若き日の思い出がある。

私が以前に勤めていた製薬会社に入社してから何年かたった頃、熱心さだけが売りだった私は、とある大病院の心臓血管外科を攻略中だった。

自社製品の注射剤が心臓手術の体外循環を行う際に事前投与を行うと予後が良くなるという文献を見つけ、文献片手に心臓血管外科のDrの一人に日々宣伝活動を繰り返していた。

そんなある日、医局にいると そのDrが声をかけてくれた。「おーぃ伊東君、君の薦めてたあれなぁ使ってみたら、いい感じだぞ」

私は小躍りして喜んだ。そして今後の参考にしようとDrに質問した。
「先生、具体的にどの部分が良いとお感じになりましたか?」

何せ心臓血管外科が体外循環の時に使う注射剤なのだ。どんな難しい言葉や検査値の数値が飛び出してくるかと私はメモの用意をした。

Drの答えは当時の私の常識では「は?」と思える事だった。

「あぁ!術後の患者さんの手がなぁ、いつもより温かいんだよ」

当時、本でしか病態を知らず患者さんに接した事のない私には不思議な答えだった。

検査値だけでなくDrは、ちゃんと体からのメッセージに耳を傾けていたのだ。

大きな勉強をさせられた一言だった!

今の私は、この体からのメッセージだけが頼りの仕事をしている。

体は検査値などで異常値が出る前から何かしらのメッセージを出している事が多い。本人や周囲がどれだけ、その声を聞き取れるかが重要な気がする。

__データエントリ一覧__:
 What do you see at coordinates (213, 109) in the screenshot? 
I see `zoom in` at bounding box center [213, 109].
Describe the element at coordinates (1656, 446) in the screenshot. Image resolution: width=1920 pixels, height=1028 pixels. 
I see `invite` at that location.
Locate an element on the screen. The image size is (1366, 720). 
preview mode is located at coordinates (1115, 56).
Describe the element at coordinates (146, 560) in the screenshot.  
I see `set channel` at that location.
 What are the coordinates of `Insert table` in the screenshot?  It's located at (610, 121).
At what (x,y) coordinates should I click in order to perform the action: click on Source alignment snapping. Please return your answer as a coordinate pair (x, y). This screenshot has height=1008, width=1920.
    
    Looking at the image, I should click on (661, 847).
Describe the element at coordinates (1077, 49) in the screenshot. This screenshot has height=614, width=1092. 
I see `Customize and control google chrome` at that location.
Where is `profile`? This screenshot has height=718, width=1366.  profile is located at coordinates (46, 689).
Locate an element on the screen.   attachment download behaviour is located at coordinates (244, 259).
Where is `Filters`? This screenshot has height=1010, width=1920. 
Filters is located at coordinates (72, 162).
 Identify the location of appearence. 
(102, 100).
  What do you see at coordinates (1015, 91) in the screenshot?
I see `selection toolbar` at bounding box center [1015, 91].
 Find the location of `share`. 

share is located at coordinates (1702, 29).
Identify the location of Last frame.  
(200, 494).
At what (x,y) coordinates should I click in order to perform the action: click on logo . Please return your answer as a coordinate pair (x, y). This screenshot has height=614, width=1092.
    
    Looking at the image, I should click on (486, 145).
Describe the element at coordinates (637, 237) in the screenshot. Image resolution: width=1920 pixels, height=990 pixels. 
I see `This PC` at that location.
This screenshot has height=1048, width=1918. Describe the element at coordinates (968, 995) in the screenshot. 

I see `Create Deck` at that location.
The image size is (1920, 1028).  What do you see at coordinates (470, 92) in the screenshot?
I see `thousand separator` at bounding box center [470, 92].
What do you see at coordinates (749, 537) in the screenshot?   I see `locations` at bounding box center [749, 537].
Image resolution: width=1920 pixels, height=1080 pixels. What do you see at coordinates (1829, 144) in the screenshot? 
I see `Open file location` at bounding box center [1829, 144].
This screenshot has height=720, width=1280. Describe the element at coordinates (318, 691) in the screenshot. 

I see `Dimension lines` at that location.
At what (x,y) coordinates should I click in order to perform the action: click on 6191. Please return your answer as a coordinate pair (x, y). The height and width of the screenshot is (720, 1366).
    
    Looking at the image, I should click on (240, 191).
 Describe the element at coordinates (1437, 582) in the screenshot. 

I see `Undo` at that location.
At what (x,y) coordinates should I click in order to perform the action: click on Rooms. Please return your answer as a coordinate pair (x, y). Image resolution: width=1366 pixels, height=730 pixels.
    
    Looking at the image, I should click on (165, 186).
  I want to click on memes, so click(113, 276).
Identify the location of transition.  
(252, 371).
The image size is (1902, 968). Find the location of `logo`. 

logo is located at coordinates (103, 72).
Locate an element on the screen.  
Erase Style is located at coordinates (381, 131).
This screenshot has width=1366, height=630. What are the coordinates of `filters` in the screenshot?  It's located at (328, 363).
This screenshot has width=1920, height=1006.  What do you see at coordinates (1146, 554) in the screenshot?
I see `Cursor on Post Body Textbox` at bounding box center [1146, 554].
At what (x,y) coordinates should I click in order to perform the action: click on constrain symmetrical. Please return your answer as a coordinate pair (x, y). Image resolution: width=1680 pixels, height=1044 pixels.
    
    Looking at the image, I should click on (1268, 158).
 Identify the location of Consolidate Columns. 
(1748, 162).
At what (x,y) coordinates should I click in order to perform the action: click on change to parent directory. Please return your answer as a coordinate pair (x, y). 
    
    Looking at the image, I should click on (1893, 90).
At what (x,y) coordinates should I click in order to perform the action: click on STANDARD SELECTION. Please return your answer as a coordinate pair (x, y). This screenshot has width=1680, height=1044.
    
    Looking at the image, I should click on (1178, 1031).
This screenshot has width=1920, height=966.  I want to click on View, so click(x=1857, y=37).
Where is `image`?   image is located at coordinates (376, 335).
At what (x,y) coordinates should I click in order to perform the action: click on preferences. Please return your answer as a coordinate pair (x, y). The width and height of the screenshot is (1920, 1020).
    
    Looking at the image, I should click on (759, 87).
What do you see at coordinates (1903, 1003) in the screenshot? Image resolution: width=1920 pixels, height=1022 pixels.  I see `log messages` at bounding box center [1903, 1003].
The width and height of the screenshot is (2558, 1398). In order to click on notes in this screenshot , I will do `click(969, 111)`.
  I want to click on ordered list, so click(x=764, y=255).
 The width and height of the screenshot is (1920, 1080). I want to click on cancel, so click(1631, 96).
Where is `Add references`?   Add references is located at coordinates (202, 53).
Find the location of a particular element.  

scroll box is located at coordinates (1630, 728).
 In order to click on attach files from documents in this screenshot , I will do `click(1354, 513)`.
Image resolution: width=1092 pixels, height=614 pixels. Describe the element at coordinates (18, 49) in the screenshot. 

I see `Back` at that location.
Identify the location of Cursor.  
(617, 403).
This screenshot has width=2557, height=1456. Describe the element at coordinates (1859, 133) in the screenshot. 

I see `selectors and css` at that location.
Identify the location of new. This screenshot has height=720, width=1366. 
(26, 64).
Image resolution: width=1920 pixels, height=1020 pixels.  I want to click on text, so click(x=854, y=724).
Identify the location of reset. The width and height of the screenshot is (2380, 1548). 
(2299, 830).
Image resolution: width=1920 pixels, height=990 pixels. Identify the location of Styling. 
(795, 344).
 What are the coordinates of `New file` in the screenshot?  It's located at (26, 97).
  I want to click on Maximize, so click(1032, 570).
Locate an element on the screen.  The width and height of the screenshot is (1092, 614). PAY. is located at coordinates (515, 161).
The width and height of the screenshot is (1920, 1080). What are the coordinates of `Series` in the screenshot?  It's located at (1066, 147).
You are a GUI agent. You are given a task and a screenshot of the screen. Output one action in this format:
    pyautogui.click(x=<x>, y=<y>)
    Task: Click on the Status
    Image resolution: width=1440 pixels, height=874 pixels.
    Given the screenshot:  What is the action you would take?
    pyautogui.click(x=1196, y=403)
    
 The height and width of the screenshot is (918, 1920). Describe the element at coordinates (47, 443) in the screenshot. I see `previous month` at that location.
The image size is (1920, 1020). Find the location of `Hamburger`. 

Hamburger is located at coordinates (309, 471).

__演習課題__:
1 > 本文の「若き日の思い出がある。」から「使ってみたら、いい感じだぞ」」までの範囲を、「心臓血管外科」を「循環器内科」に差し替えて書き出してください。
2 > 本文中でかぎかっこ「」に囲まれている語句をすべて抜き出してください。
本文の内容のみを根拠として取り組むこと。

__解答一覧__:
1 >
若き日の思い出がある。

私が以前に勤めていた製薬会社に入社してから何年かたった頃、熱心さだけが売りだった私は、とある大病院の循環器内科を攻略中だった。

自社製品の注射剤が心臓手術の体外循環を行う際に事前投与を行うと予後が良くなるという文献を見つけ、文献片手に循環器内科のDrの一人に日々宣伝活動を繰り返していた。

そんなある日、医局にいると そのDrが声をかけてくれた。「おーぃ伊東君、君の薦めてたあれなぁ使ってみたら、いい感じだぞ」

2 >
- おーぃ伊東君、君の薦めてたあれなぁ使ってみたら、いい感じだぞ
- 先生、具体的にどの部分が良いとお感じになりましたか?
- は?
- あぁ!術後の患者さんの手がなぁ、いつもより温かいんだよ